Dans l’histoire de la médecine chinoise, le terme immunité a été enregistré pour la première fois lors de la dynastie Ming (1368-1644) dans un ouvrage médical intitulé “Mianyì lèi fāng” 免疫类方 (les prescriptions pour se prémunir des maladies épidémiques).

La notion de maladie épidémique appelée “yìlì” 疫疠, est un terme qui a été utilisé par les Chinois de l’antiquité pour nommer l’ensemble des maladies infectieuses qui se propagent à un grand nombre de personnes. Bien que le terme “mianyì” 免疫 traduit par immunité, est arrivé bien après l’avènement de la médecine moderne, il faut savoir que la tradition médicale chinoise avait déjà une connaissance sur la mise en application des principes de prévention des maladies infectieuses et épidémiques, qui remonte aux dynasties anciennes.
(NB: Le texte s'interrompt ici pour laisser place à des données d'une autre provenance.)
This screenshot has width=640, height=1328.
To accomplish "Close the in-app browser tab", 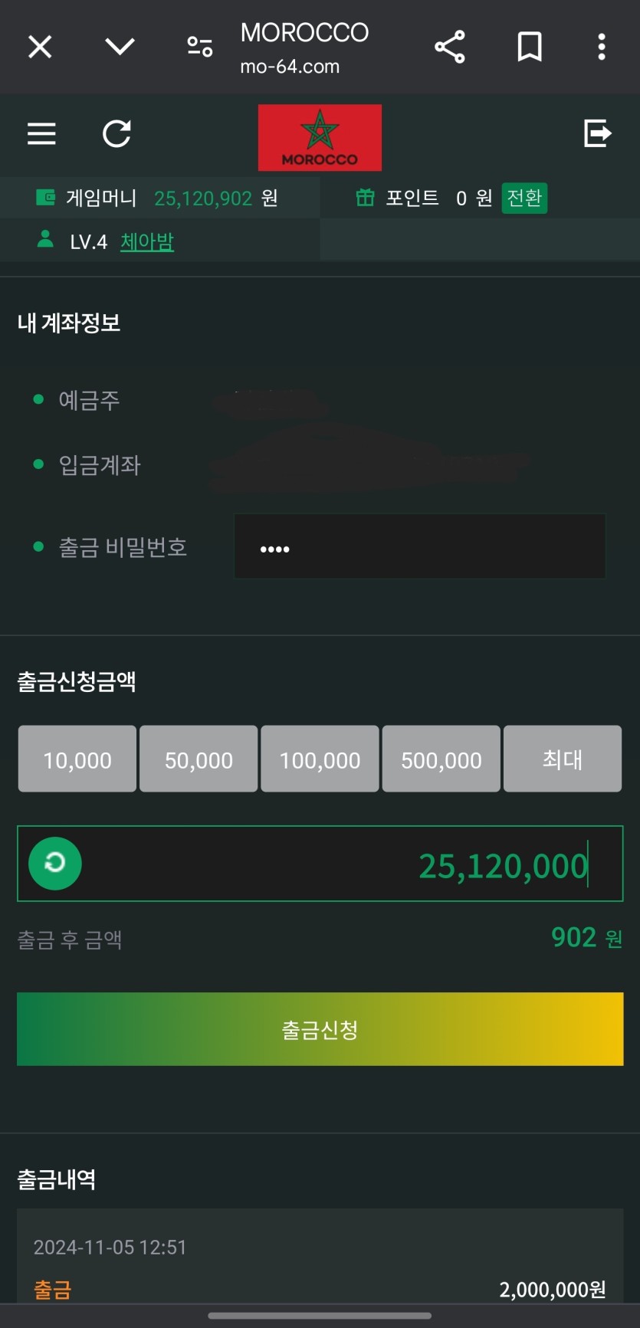I will pyautogui.click(x=40, y=48).
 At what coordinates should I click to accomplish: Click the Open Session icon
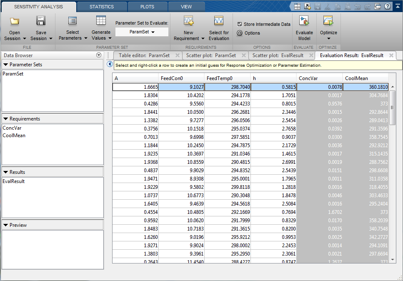coord(15,21)
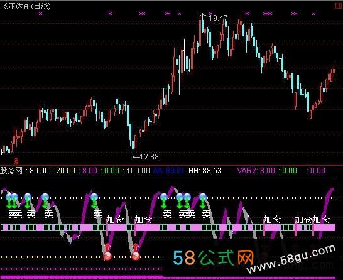343x280 pixels.
Task: Click the 飞亚达A (日线) chart title
Action: click(25, 6)
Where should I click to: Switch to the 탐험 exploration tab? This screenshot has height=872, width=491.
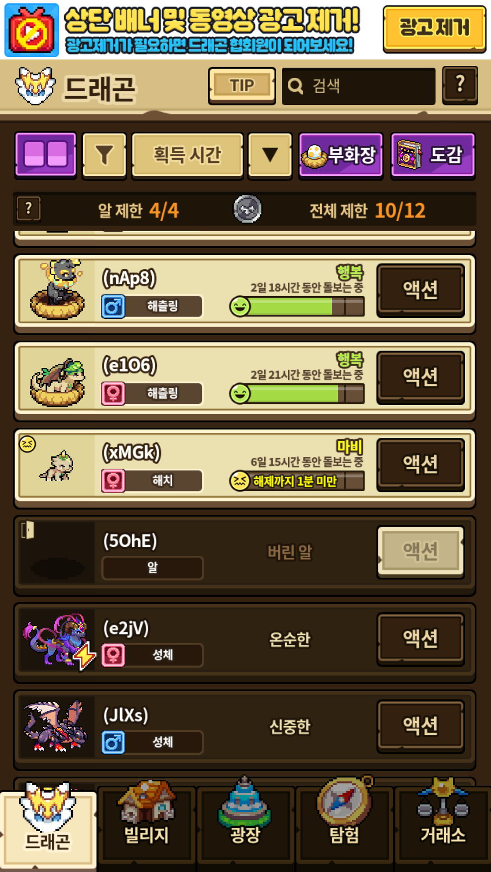click(x=345, y=822)
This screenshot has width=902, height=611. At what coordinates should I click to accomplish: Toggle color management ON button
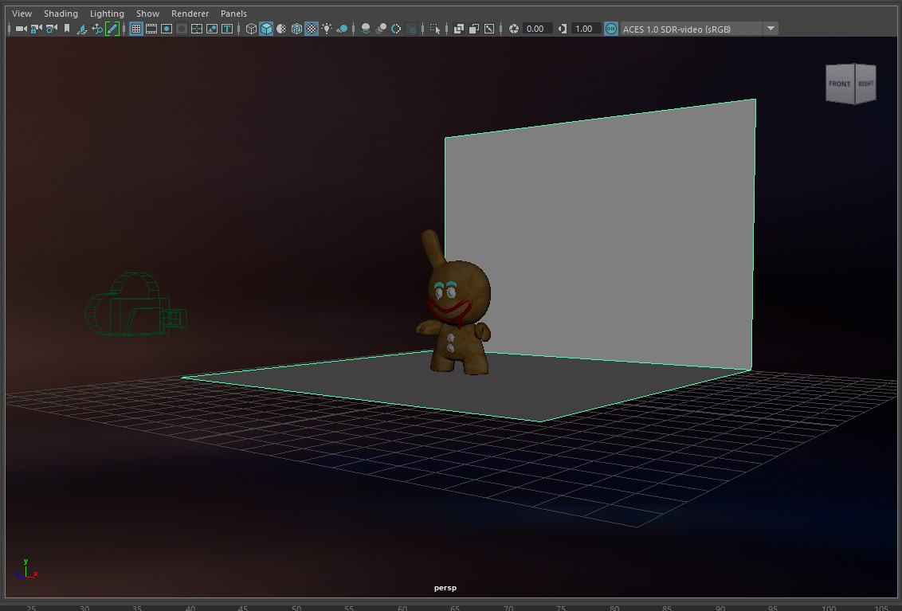tap(611, 29)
Dans le Neijing 内经 (le Classique Interne de l’Empereur Jaune, datant de plus de deux mille ans), il est dit : 

“[Lorsque] l’énergie droite est préservée à l’intérieur, le facteur pathogène ne peut se développer [au sein l’être humain]”. (正气存内,邪不可干)
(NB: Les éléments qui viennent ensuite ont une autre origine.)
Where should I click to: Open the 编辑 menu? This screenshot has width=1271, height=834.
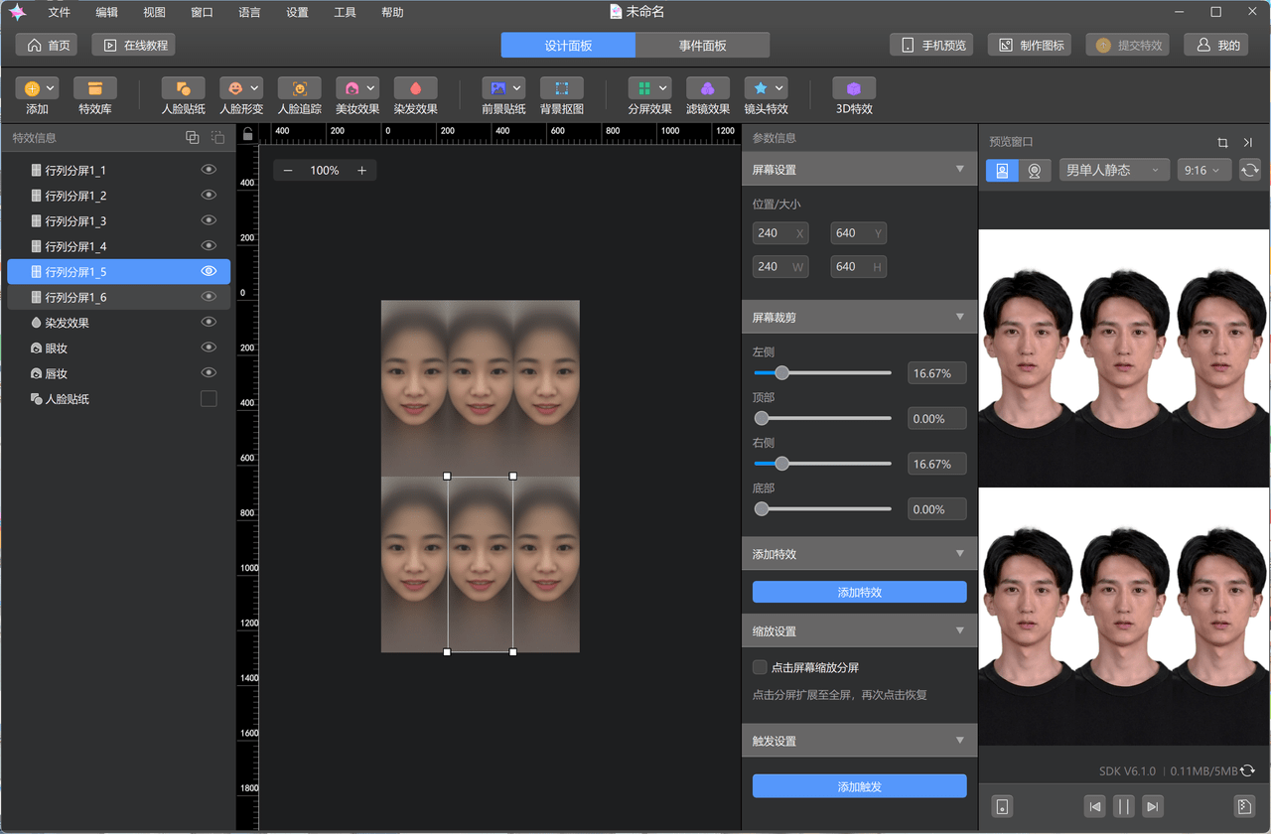coord(106,13)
“[Lorsque] le pathogène pénètre [dans l’interne], [cela indique] que l’énergie [de l’organisme] est certainement insuffisante”. (邪之所凑,其气必虚)

Ce concept ancien de l’énergie droite (zhenqi 正气), montre que les Chinois de l’antiquité avaient déjà conscience des influences climatiques et des pathogènes externes (xié 邪) qui peuvent entrer et se développer chez les individus avec une énergie vitale faible. Ces notions de zhenqi 正气 et xié 邪 permettent de comprendre les idées fondamentales du mécanisme de lutte entre l’énergie saine dans le corps et le facteur pathogène qui vient de l’extérieur.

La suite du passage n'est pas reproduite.